In der Finanzkrise haben Banker mit Fachwirtbrief die besten Chancen auf einen sicheren Arbeitsplatz

Die Schreckensmeldungen aus den USA reißen in diesen Tagen nicht ab. Von Milliardenverlusten ist die Rede, von Übernahmen und vor allem von Entlassungen. Schätzungen gehen davon aus, dass die Finanzkrise fast 200 000 Bankern in den USA den Job kosten könnte. So weit wird es in Deutschland nicht kommen. Langfristig, so sind sich Experten einig, wird vor allem die Zahl der Angestellten im Vertrieb konstant bleiben oder sogar leicht steigen. Dennoch könnte die Realität mittelfristig anders aussehen. „Machen wir uns nichts vor“, sagt Ingolf Jungmann, Vize-Präsident der Frankfurt School of Finance and Management. „Auch bei uns wird es Entlassungen in der Bankbranche geben.“

Wie sich ein Banker am besten gegen einen Jobverlust schützen kann? Kaum hat man die Frage gestellt, sprudelt es aus Jungmann heraus: „Weiterbildung, Weiterbildung und nochmals Weiterbildung.“ Die Zeiten, in denen sich ein Banker nach der Ausbildung hinter dem Schalter bis zur Rente ausruhen kann, sind Jungmann zufolge schon seit langem vorbei. Der Druck in der Branche ist groß. Das Bankwesen verändert sich kontinuierlich, die Kunden haben immer neue Wünsche und ständig kommen neue komplexe Produkte auf den Markt. Wer da nicht mithält, hat verloren. „Die Bedeutung der Weiterbildung wächst immens“, sagt auch Richard Stehle, Inhaber des Lehrstuhls für Bank-, Börsen- und Versicherungswesen der Humboldt-Universität zu Berlin. „Gerade in Zeiten der Krise kommt kaum ein Banker drum herum.“

Die Liste der Weiterbildungsmöglichkeiten für Banker ist lang. Sie reicht von Wochenendkursen im Rechungswesen und Buchführung hin zu Lehrgängen zum Thema Immobilen, Versicherungen oder auch Projektmanagement. Eine umfassende Fortbildung, die auf den beruflichen Aufstieg vorbereitet, ist der zweijährige Lehrgang zum Bankfachwirt. Voraussetzung dafür ist eine abgeschlossene Ausbildung zum Bankkaufmann oder in einem sonstigen kaufmännischen oder verwaltenden Beruf. An der Berliner Dependance der Frankfurt School of Finance können sich auch Quereinsteiger für den Bankfachwirt anmelden – sofern sie mindestens über vier Jahre Berufserfahrung in einer Bank verfügen. Nach erfolgreicher Prüfung als Bankfachwirt ist die nächste Stufe der Weiterbildung zum Bankbetriebswirt.

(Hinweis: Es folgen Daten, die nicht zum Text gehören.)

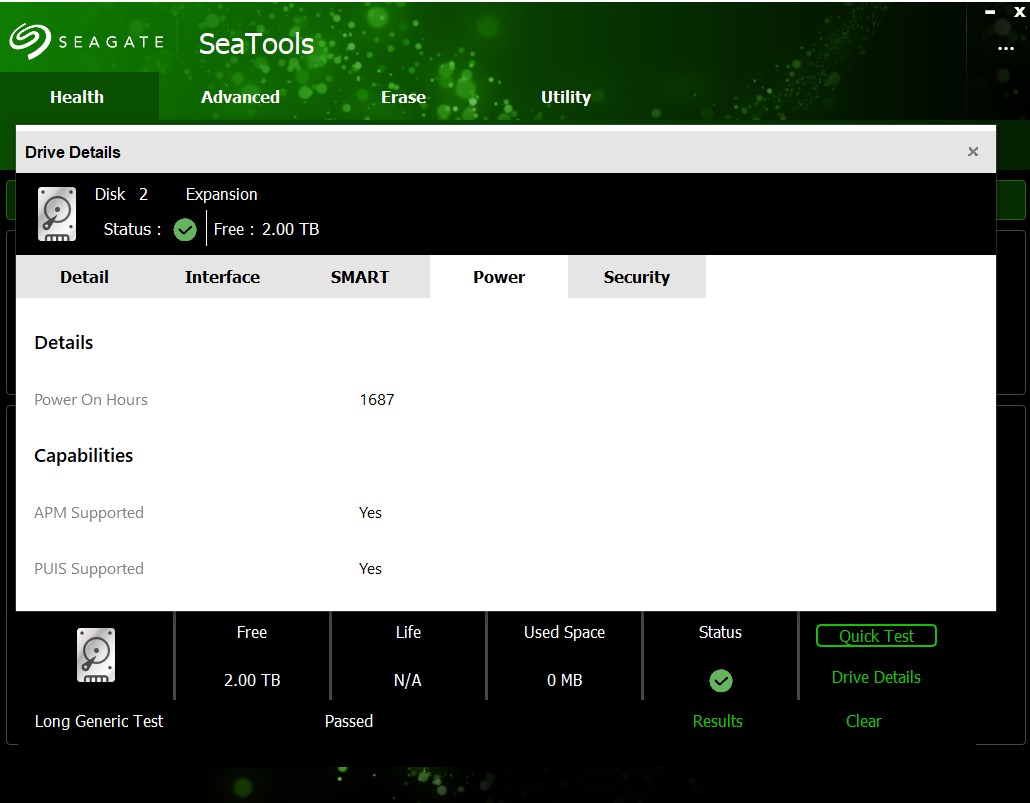Open the Interface tab

(222, 277)
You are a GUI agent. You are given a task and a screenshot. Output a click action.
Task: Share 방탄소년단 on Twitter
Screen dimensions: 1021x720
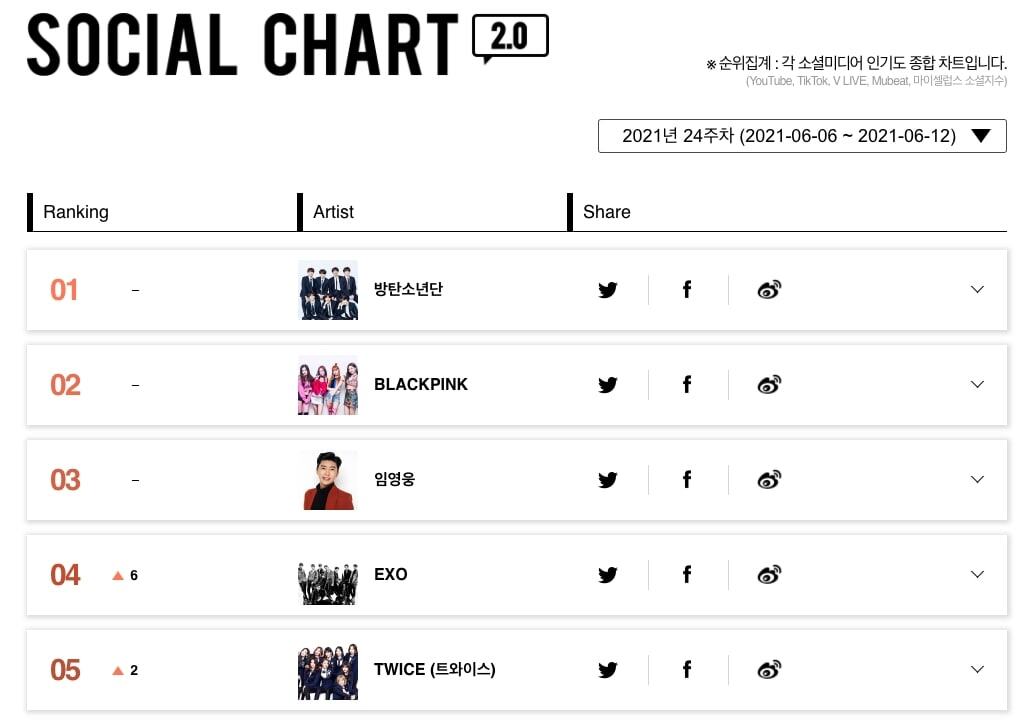point(608,290)
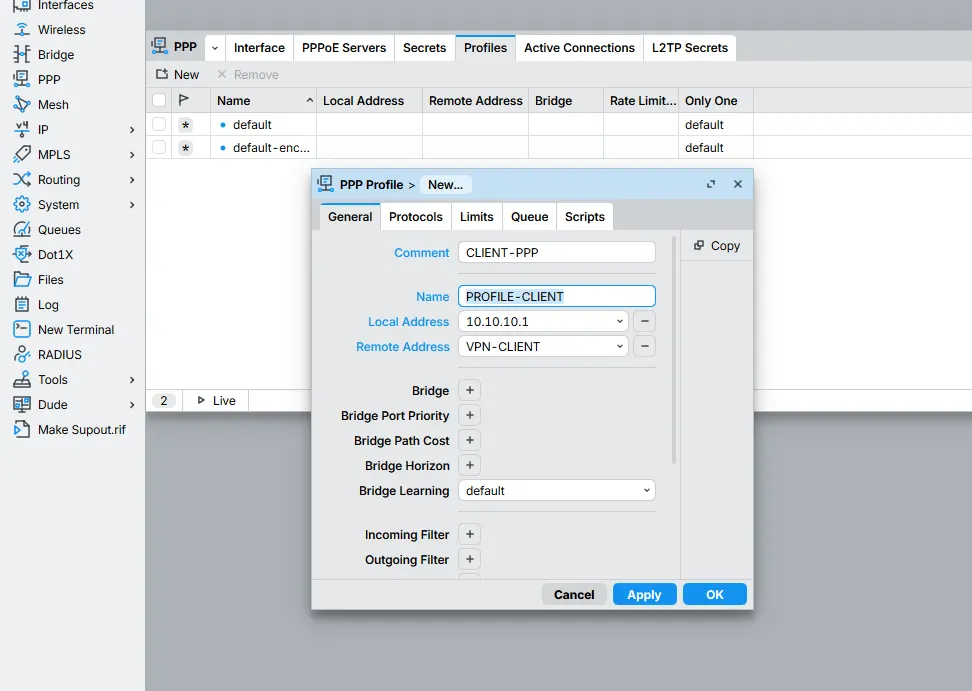Tick the checkbox for default profile row
The width and height of the screenshot is (972, 691).
pyautogui.click(x=159, y=125)
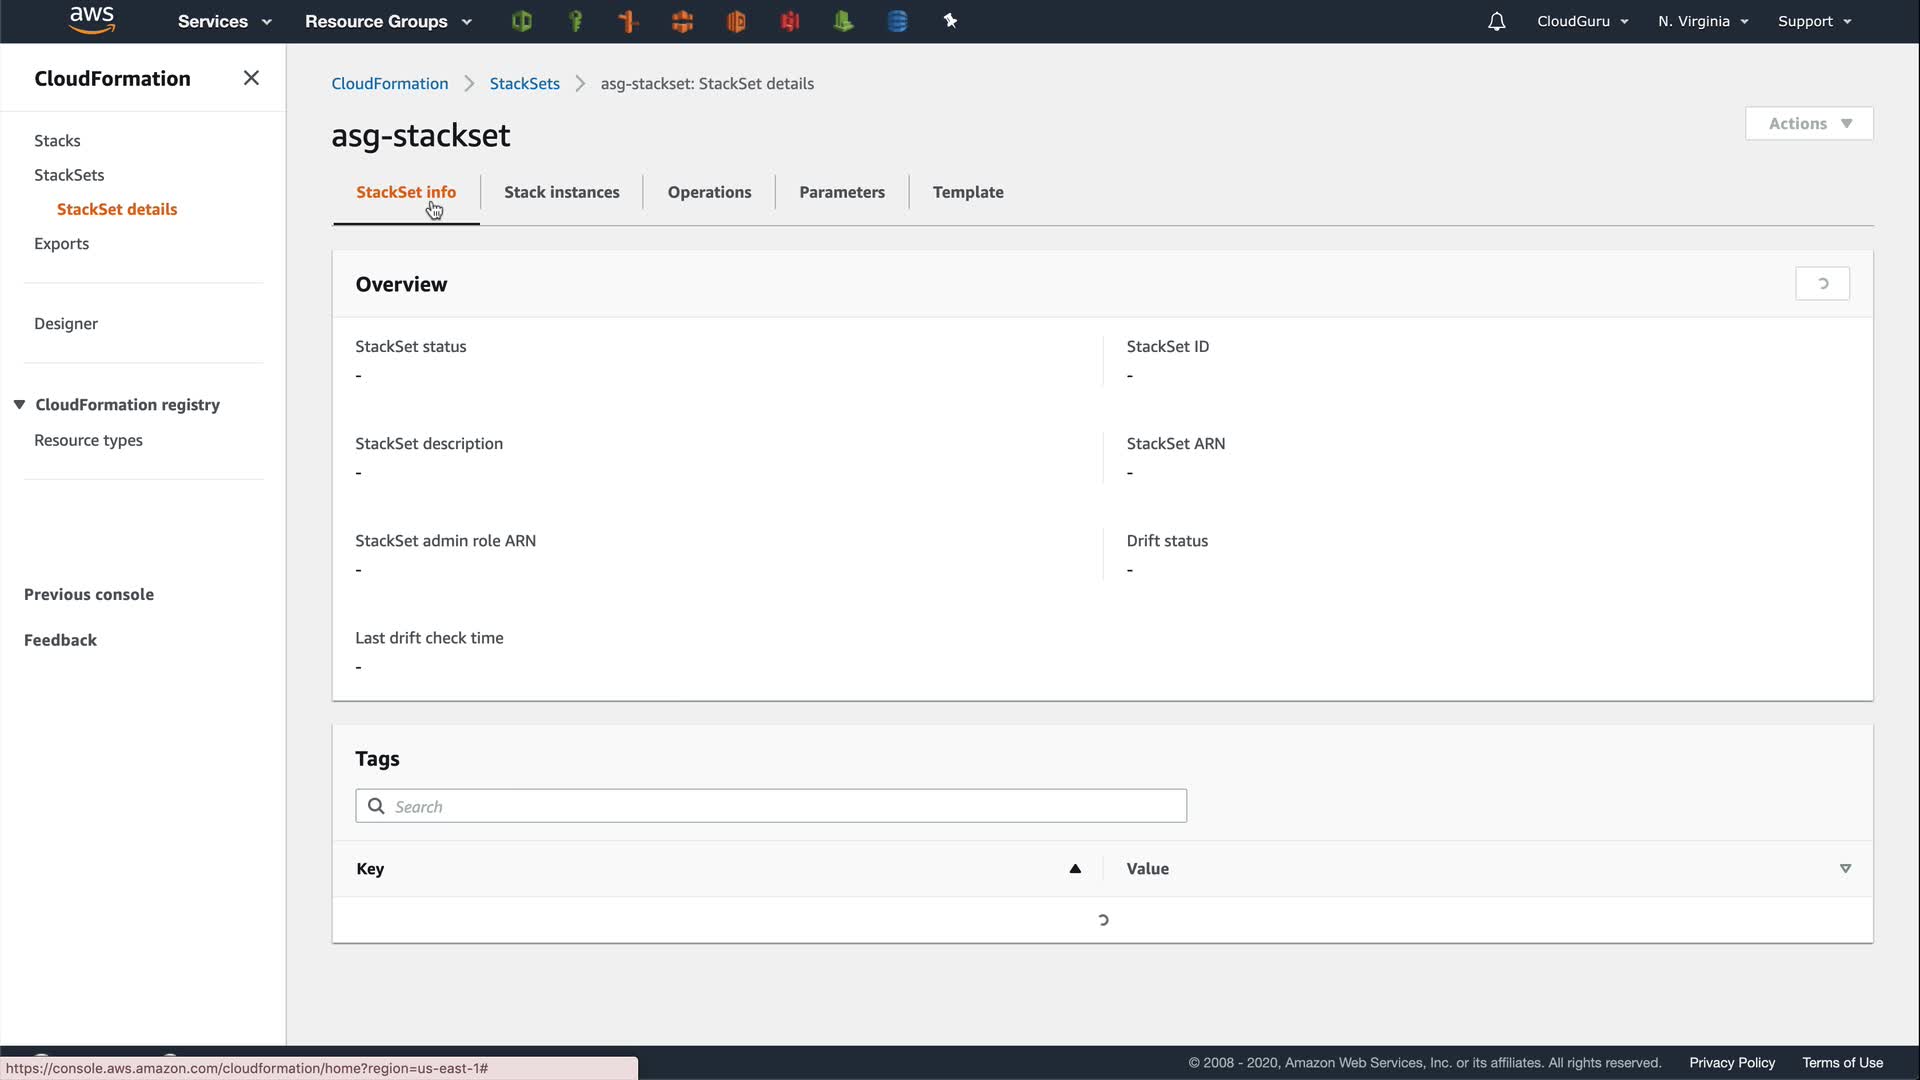This screenshot has height=1080, width=1920.
Task: Open the N. Virginia region selector
Action: (x=1702, y=21)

Das Studium findet in der Regel am Wochenende statt, so dass die Banker weiterhin in Vollzeit arbeiten können. Den Großteil der Kosten für die Weiterbildung übernimmt in den meisten Fällen der Arbeitgeber, berichtet Jungmann. Für den Banker allerdings bleibt ein Anteil von etwa 2000 Euro, den er, zum Beispiel für einen Bankfachwirt, zahlen muss.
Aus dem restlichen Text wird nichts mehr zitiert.